→ **Exercise**:
Set down every record below exactly as it stands, with the pictures omitted.
___ Records
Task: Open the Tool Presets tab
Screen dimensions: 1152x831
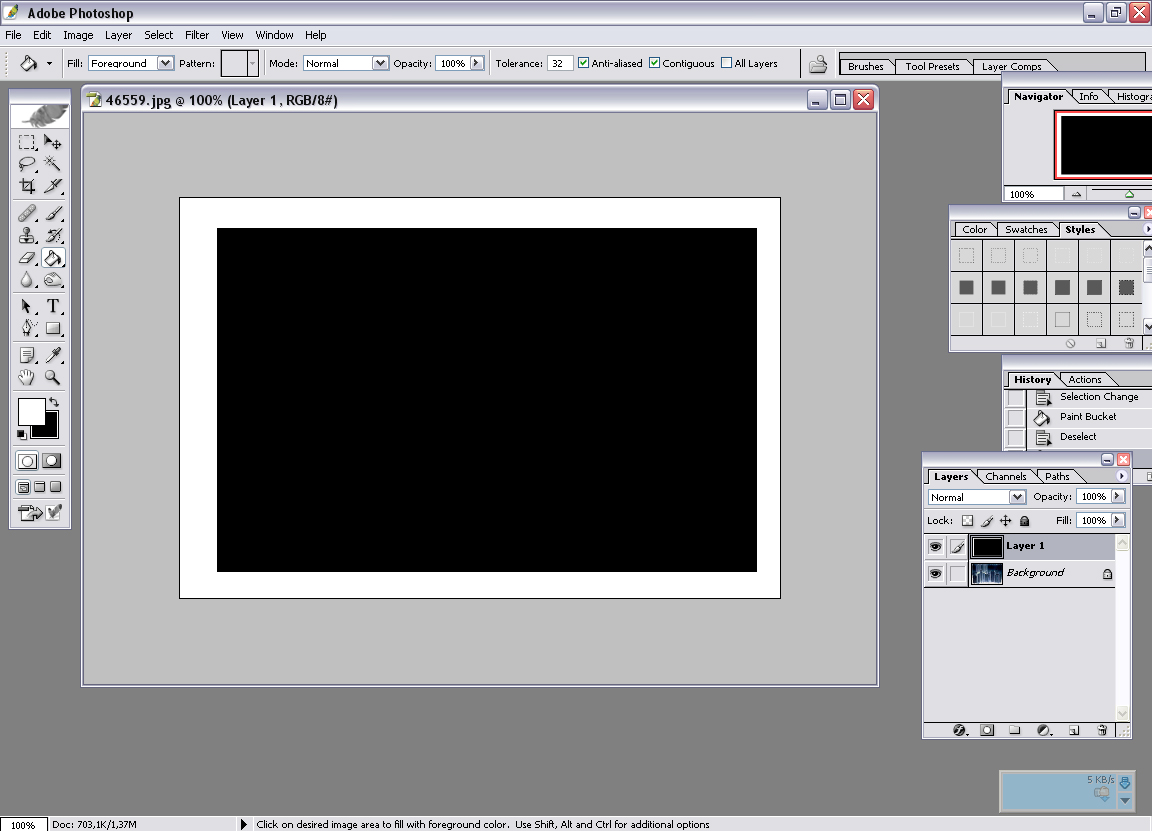Action: pyautogui.click(x=932, y=66)
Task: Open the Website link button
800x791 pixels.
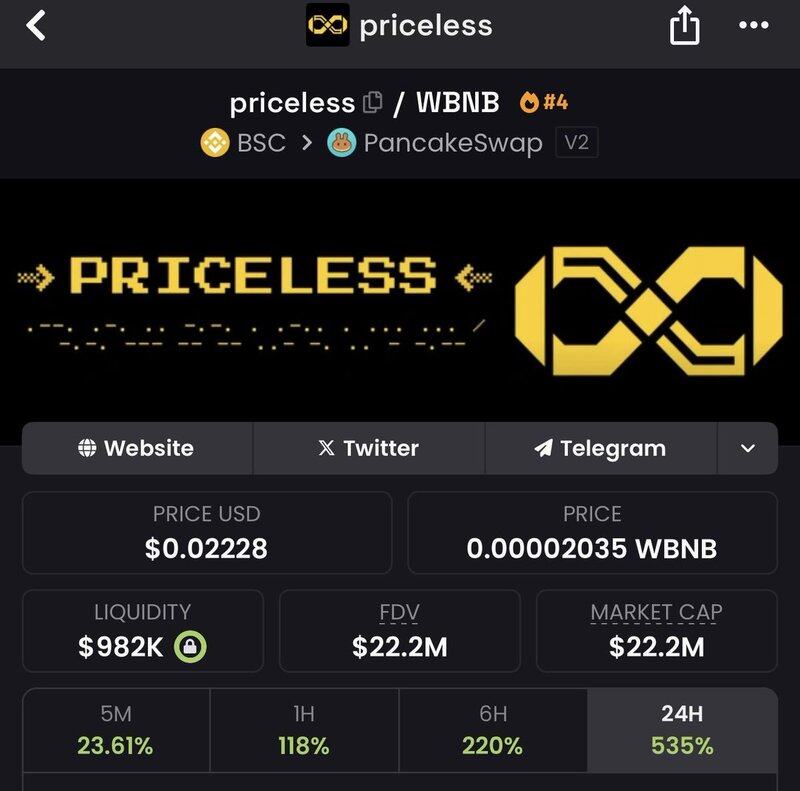Action: click(x=137, y=449)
______
→ **Solution to this exercise**:
Task: Open the Tool Presets tab
Screen dimensions: 1152x831
Action: pyautogui.click(x=932, y=66)
Task: Open the Website link button
800x791 pixels.
Action: click(x=137, y=449)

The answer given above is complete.